Het coöperatieve bedrijfsmodel is volledig in overeenstemming met de waarden van het EU-Verdrag en de doelstellingen van de EU 2020-strategie. Omdat ze zowel economische als sociale doelen nastreven, zijn coöperaties een onmisbaar onderdeel van de „sociale markteconomie”.

2.5

Coöperaties hebben het langetermijndoel om economische en sociale duurzaamheid te verwezenlijken door personen vaardigheden bij te brengen, te anticiperen op veranderingen en het gebruik van hulpbronnen te optimaliseren. Hun winsten worden niet gebruikt om de vergoedingen voor ingelegd kapitaal te maximaliseren, maar om duurzame investeringen te plegen.

2.6

Omdat coöperatieve ondernemingen mensen centraal stellen en worden bestuurd door de leden, hebben ze sterke lokale wortels. Dit staat het vermogen van coöperaties om in nationale en internationale markten te opereren niet in de weg.

2.7

De flexibiliteit en creativiteit van de coöperatieve methode stelt zowel traditionele als nieuwe coöperaties in staat om in alle sectoren van de economie actief te zijn.

2.8

Europa telt 160 000 coöperatieve ondernemingen, met in totaal 123 miljoen leden, die werk bieden aan 5,4 miljoen mensen.

2.9

De coöperatieve ondernemingsvorm geniet weinig bekendheid onder het algemene publiek, in het bedrijfsleven en bij overheden.
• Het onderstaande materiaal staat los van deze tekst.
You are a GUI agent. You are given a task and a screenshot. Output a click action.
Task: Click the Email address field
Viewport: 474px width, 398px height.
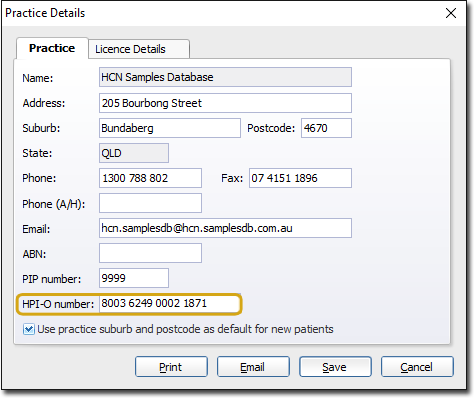pos(225,228)
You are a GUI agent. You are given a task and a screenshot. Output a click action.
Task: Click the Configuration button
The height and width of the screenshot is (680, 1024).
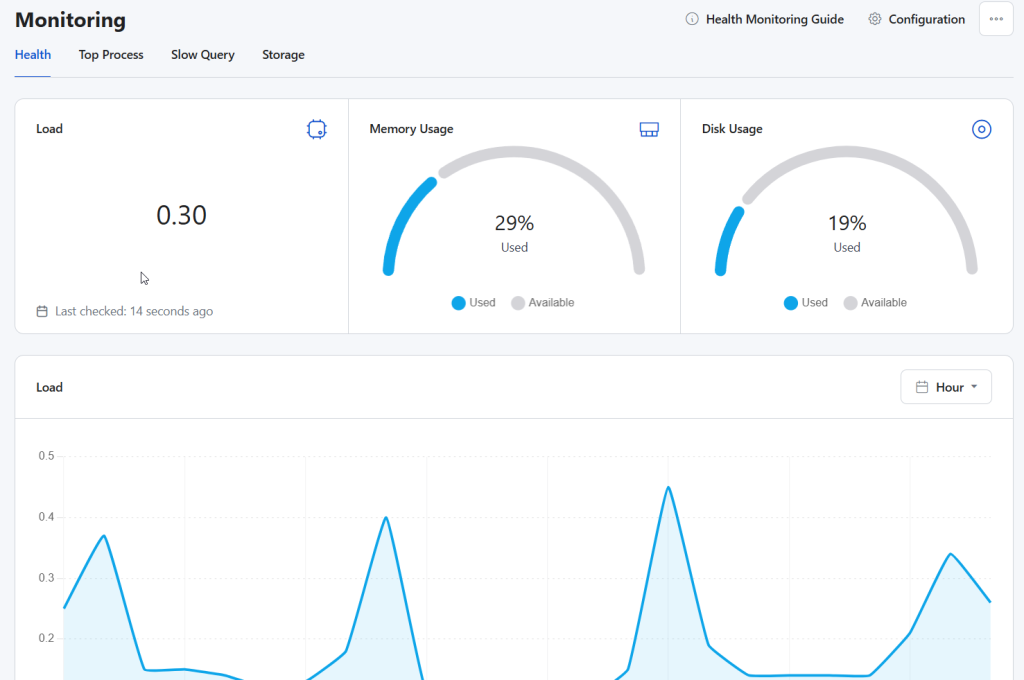point(926,19)
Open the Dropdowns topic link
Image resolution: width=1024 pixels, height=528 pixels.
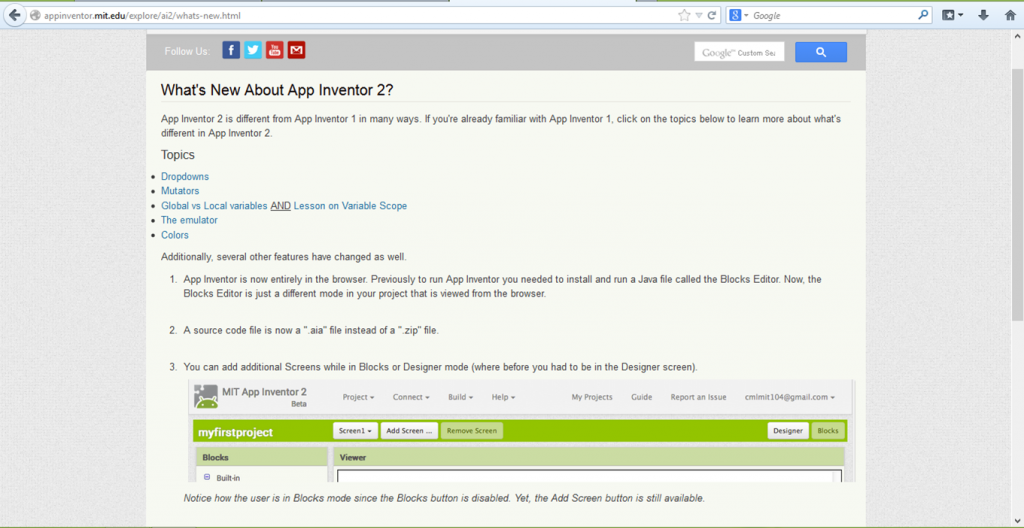click(185, 176)
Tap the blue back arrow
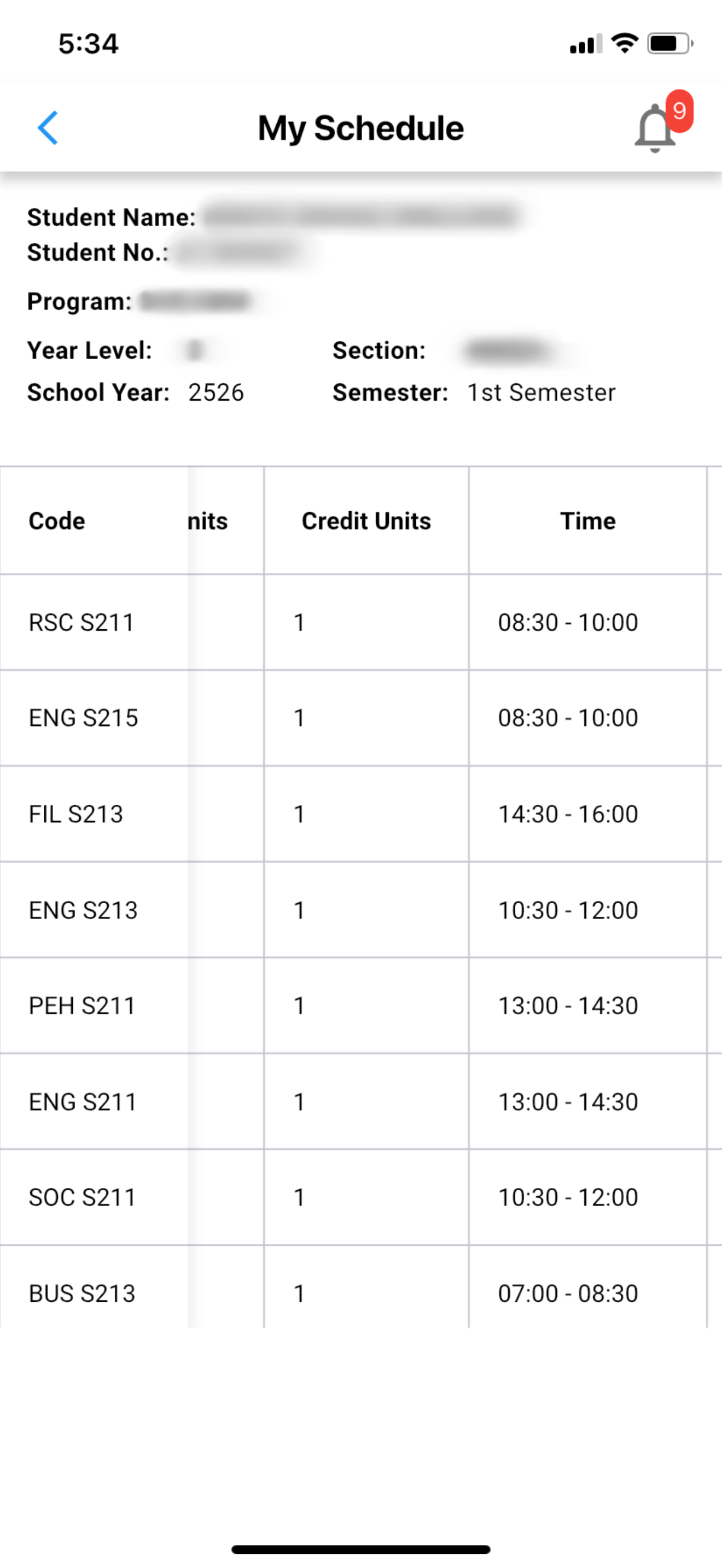This screenshot has width=722, height=1568. (48, 128)
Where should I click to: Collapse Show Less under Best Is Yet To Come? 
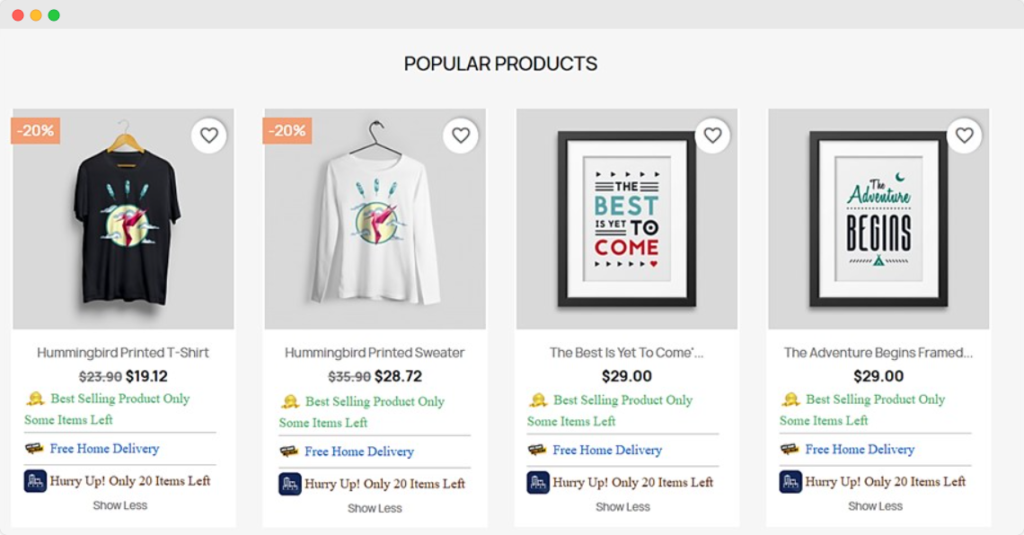pyautogui.click(x=623, y=507)
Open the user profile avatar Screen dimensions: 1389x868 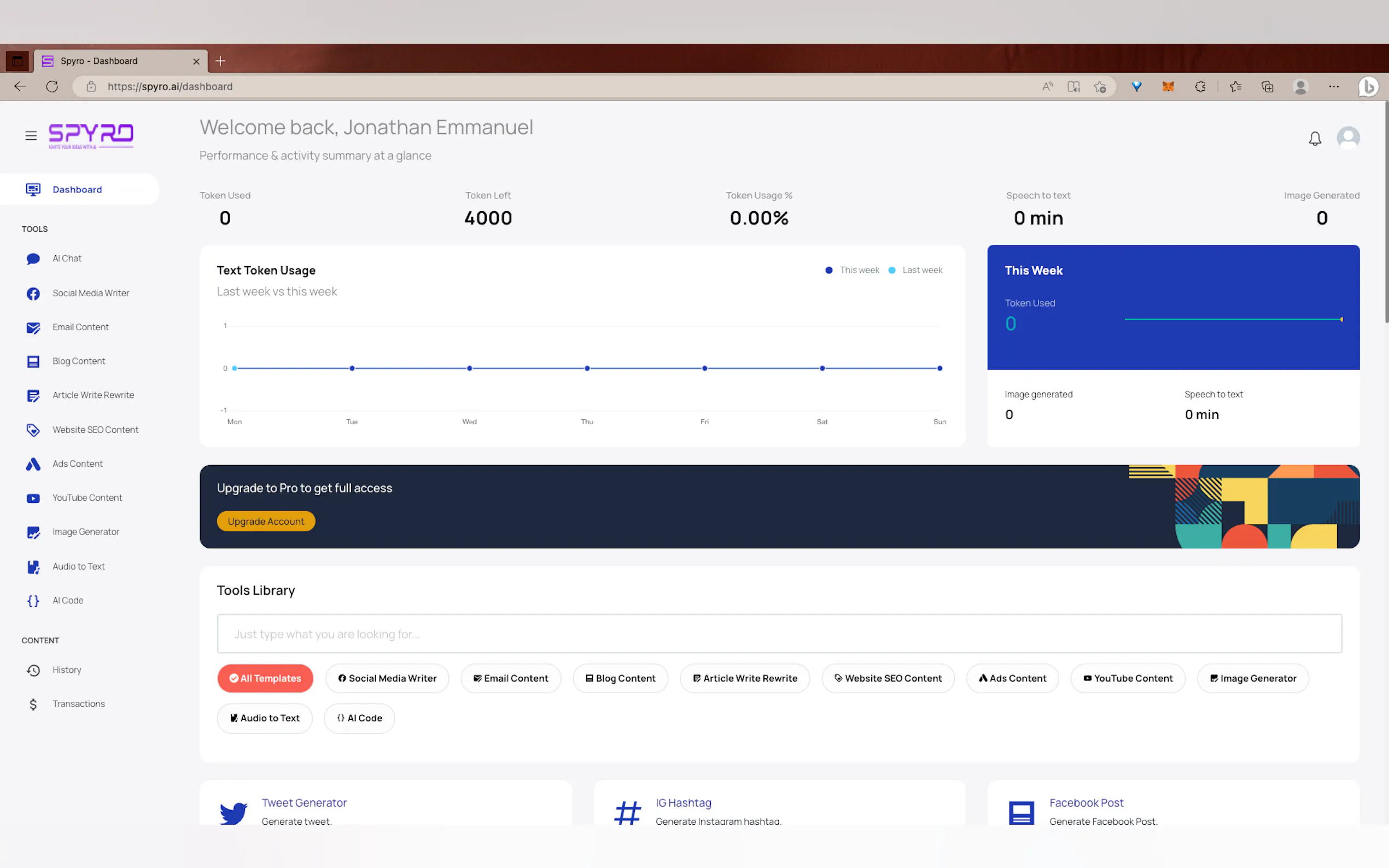coord(1347,138)
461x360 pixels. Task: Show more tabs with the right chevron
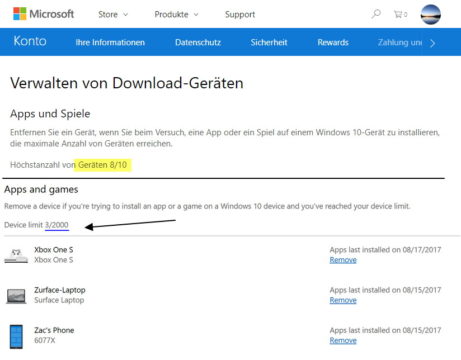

In bepaalde landen heeft het woord „coöperatief” zelfs een slechte bijklank, met name in Midden- en Oost-Europese landen. Coöperaties worden niet gezien als „echte” bedrijven. In sommige lidstaten zijn de omstandigheden voor de ontwikkeling van coöperaties de afgelopen jaren verslechterd (zoals in Polen, waar geprobeerd is om met nieuwe ontwerpwetgeving inzake coöperaties de autonomie en onafhankelijkheid van coöperaties in te perken, en in Italië, waar de belastingvoordelen voor coöperaties, die waren bedoeld als compensatie voor hun maatschappelijke rol, sterk zijn verminderd).

2.10

Coöperaties hebben niet gemakkelijk toegang tot durfkapitaal en tot kredieten in de reguliere kapitaalmarkten.

2.11

Er is niet altijd sprake van een gelijk speelveld, omdat de specifieke kenmerken van coöperaties niet in aanmerking worden genomen in nationale en Europese wetgeving en programma's ter ondersteuning van bedrijven.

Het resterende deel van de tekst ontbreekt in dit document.